5.      Teori Evolusi Keluarga J.J. Bachoven
J.J. Bachoven adalah seorang ahli hukum Jerman yang banyak mempelajari etnografi berbangsa bangsa (Yunani, Romawi, Indian, termasuk juga Asia Afrika). Karya monumentalnya ditulis dengan judul Das Mutterrecht atau ”Hukum Ibu” (1967). Inti dari teori Evolusi Keluarga dari Bachoven tersebut bahwa ”Seluruh keluarga di seluruh dunia mengalami perkembangan melalaui empat tahap (Koentjaraningrat, 1987: 38-39)., yakni:
a.       Tahap Promiskuitas; di mana manusia hidup serupa sekawan binatang berkelompok, yang mana laki-laki dan perempuan berhubungan dengan bebas dan melahirkan keturunannya tanpa ikatan. Kelompok-kelompok keluarga inti belum ada pada waktu itu.

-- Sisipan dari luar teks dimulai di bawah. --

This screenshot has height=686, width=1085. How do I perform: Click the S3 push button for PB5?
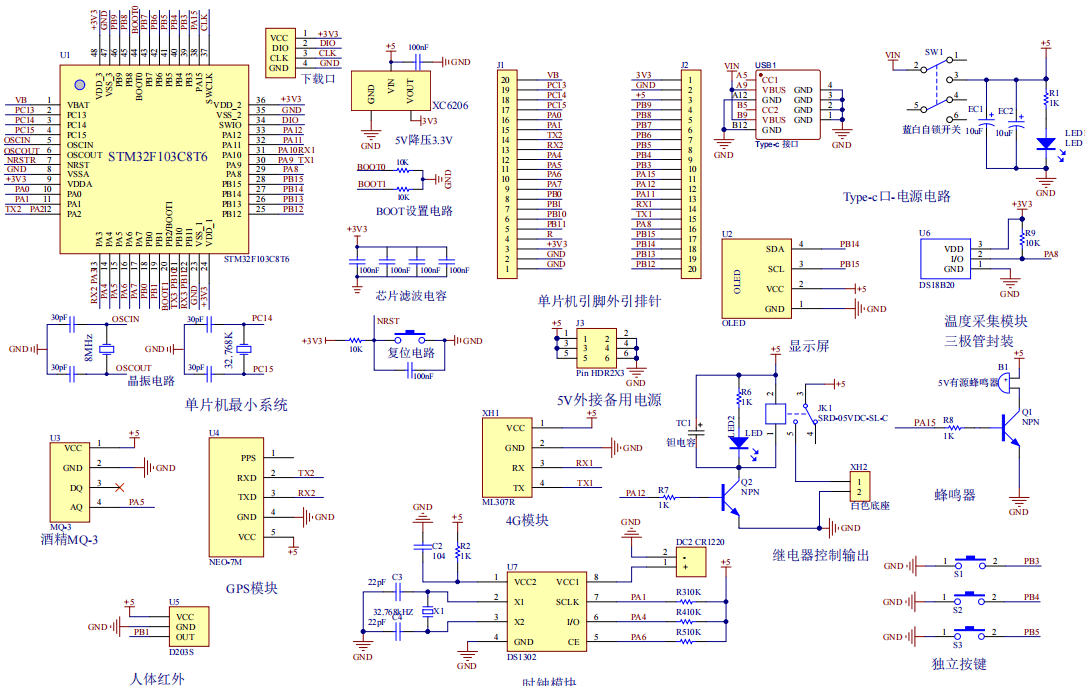point(968,634)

Keaadaan tersebut merupakan tingkat pertama dalam proses perkembangan masyarakat manusia.
b.      Lambat-laun manusia sadar akan hubungan antara si ibu dengan anaknya sebagai suatu kelompok keluarga inti dalam masyarakat. Oleh karena itu pada masa ini anak-anak mulai mengenal ibunya belum mengenal ayahnya. Di sinilah peran ibu merangkap sebagai sebagai kepala keluarga atau rumah tangga. Pada masa ini pula hubungan/perkawinan antara ibu dengan anak dihindari, dengan demikian timbul adat exogami. Pada system masyarakat yang makin luas demikian dinamakan sistem matriarchate, di mana garis keturunan ibu sebagai satu-satunya ynng diperhitungkan.
c.       Tingkat berikutnya adalah sistem patriarchate, di mana ayah menjadi kepala keluarga. Perubahan dari matriarchate ke partrirchate tersebut setelah kaum pria tidak puas dengan keadaan sosial yang mengedepankan peranan perempuan (ibu). Ia kemudian mengambil calon-calon istri dari kelompok yang bebeda untuk dibawa ke kelompoknya sendiri. Dengan demikian keturunan yang mereka dapatkan juga tetap tinggal dalam kelompok pria. Kejadian itulah yang secara lambat laun mengubah tradisi matrarchate ke patriarchate.
d.      Pada tingkat yang terakhir, di mana terjadi perkawinan tidak selalu dari luar kelompok (exogami) tetapi bisa juga dari dalam kelompok yang sama (endogami), memungkinkan anak-anak-anak secara langsung mengenal dan banyak berhubungan dengan ibu dan ayahnya. Hal ini lambat laun sistem patriarchate mengalami perubahan / hilang menjadi suatu bentuk keluarga yan dinamakan ”parental”.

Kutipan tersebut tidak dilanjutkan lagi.